Riesgos y afectaciones al comercio
El uso generalizado de datáfonos en comercios físicos y plataformas digitales hace que su operación segura sea crucial para la experiencia del consumidor. Interrupciones o intrusiones pueden generar pérdidas económicas, afectar la confianza del cliente y comprometer información sensible asociada a los pagos.
“Cada datáfono es un punto activo dentro del ecosistema de pagos. Cuando uno falla o se ve comprometido, no solo se detiene una venta, también se abre una puerta a vulnerabilidades que pueden impactar a toda la red transaccional”, señaló Rafael Escobar Gómez, Director de Desarrollo de Negocio de ALAI Secure.
Evolución tecnológica y nuevos desafíos
La rápida evolución del ecosistema de pagos —desde la banda magnética al chip EMV, pagos sin contacto, wallets digitales, transferencias inmediatas y biometría— ha convertido a los datáfonos en pequeños ordenadores con alta capacidad de procesamiento y conectividad permanente, aumentando su exposición a amenazas digitales.
Si bien las pasarelas de pago han reforzado su seguridad, la protección efectiva depende también de contar con infraestructura de conectividad estable y segura, alineada con la normativa vigente.
Legislación y estándares internacionales
Además de cumplir con estándares globales como PCI-DSS, la normativa mexicana de protección de datos personales exige minimizar la exposición de información sensible y aplicar medidas de seguridad proporcionales al riesgo.

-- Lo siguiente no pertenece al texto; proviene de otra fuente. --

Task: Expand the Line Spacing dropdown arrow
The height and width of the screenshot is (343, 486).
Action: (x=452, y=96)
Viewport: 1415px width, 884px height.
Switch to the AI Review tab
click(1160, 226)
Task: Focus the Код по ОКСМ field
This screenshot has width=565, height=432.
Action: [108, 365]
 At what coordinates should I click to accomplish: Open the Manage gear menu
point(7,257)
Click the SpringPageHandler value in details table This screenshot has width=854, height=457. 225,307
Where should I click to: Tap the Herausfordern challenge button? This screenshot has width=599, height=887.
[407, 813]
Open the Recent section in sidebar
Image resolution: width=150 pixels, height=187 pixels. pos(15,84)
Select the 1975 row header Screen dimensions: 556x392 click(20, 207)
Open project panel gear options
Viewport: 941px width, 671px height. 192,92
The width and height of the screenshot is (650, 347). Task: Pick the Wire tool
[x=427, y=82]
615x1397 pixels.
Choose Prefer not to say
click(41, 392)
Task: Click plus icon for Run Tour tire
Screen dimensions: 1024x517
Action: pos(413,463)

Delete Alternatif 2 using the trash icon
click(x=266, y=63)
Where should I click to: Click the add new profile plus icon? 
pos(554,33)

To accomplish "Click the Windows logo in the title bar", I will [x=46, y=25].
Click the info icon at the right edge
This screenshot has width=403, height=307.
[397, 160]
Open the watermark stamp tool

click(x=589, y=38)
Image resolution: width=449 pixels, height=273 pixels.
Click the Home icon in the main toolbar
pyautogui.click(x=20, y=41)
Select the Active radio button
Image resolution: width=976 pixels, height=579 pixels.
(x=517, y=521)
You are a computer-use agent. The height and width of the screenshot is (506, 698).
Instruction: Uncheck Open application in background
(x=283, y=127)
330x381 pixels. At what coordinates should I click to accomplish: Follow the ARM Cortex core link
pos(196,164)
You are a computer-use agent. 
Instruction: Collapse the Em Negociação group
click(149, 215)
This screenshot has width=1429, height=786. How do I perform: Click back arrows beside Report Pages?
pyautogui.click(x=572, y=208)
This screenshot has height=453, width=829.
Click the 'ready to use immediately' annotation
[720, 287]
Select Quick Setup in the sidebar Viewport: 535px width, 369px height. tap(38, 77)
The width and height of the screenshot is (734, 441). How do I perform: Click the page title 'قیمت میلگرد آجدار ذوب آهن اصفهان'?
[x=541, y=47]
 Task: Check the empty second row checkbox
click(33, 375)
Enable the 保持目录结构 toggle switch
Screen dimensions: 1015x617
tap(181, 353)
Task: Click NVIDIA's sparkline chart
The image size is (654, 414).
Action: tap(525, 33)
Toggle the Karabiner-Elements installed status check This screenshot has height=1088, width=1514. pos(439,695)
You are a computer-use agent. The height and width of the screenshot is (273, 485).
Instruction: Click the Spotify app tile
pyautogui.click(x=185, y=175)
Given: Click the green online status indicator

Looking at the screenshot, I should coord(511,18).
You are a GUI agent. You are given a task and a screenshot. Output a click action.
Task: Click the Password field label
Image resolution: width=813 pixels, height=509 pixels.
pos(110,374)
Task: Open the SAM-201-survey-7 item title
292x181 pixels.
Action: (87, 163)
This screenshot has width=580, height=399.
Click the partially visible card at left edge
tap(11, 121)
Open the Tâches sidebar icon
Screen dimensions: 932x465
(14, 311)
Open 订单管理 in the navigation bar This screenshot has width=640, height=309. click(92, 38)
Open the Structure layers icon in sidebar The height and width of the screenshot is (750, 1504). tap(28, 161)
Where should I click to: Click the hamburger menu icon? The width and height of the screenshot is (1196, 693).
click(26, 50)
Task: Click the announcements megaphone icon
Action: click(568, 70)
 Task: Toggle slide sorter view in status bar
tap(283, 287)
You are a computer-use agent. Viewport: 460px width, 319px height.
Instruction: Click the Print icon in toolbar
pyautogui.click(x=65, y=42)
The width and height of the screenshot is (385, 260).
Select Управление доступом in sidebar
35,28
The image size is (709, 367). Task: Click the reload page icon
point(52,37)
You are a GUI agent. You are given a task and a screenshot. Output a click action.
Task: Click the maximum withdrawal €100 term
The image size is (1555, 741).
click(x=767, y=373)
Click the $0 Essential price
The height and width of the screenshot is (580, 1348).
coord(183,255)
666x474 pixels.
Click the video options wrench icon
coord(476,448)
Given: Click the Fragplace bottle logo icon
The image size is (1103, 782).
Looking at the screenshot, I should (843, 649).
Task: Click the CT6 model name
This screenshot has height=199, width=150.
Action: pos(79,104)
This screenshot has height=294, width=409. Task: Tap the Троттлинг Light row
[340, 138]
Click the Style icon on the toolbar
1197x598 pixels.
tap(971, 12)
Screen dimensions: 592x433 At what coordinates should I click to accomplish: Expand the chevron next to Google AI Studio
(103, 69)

“Garantizar que los datos de pago se mantengan bajo control, con el menor nivel de exposición posible y dentro del marco regulatorio local, es fundamental para proteger el ecosistema transaccional. Las soluciones con infraestructura local reducen la superficie de ataque y facilitan el cumplimiento normativo”, enfatizó Escobar.
Con el aumento de los ciberataques, empresas e instituciones financieras en México deben reforzar la seguridad de sus datáfonos para proteger tanto sus operaciones como la confianza de sus clientes en el ecosistema digital.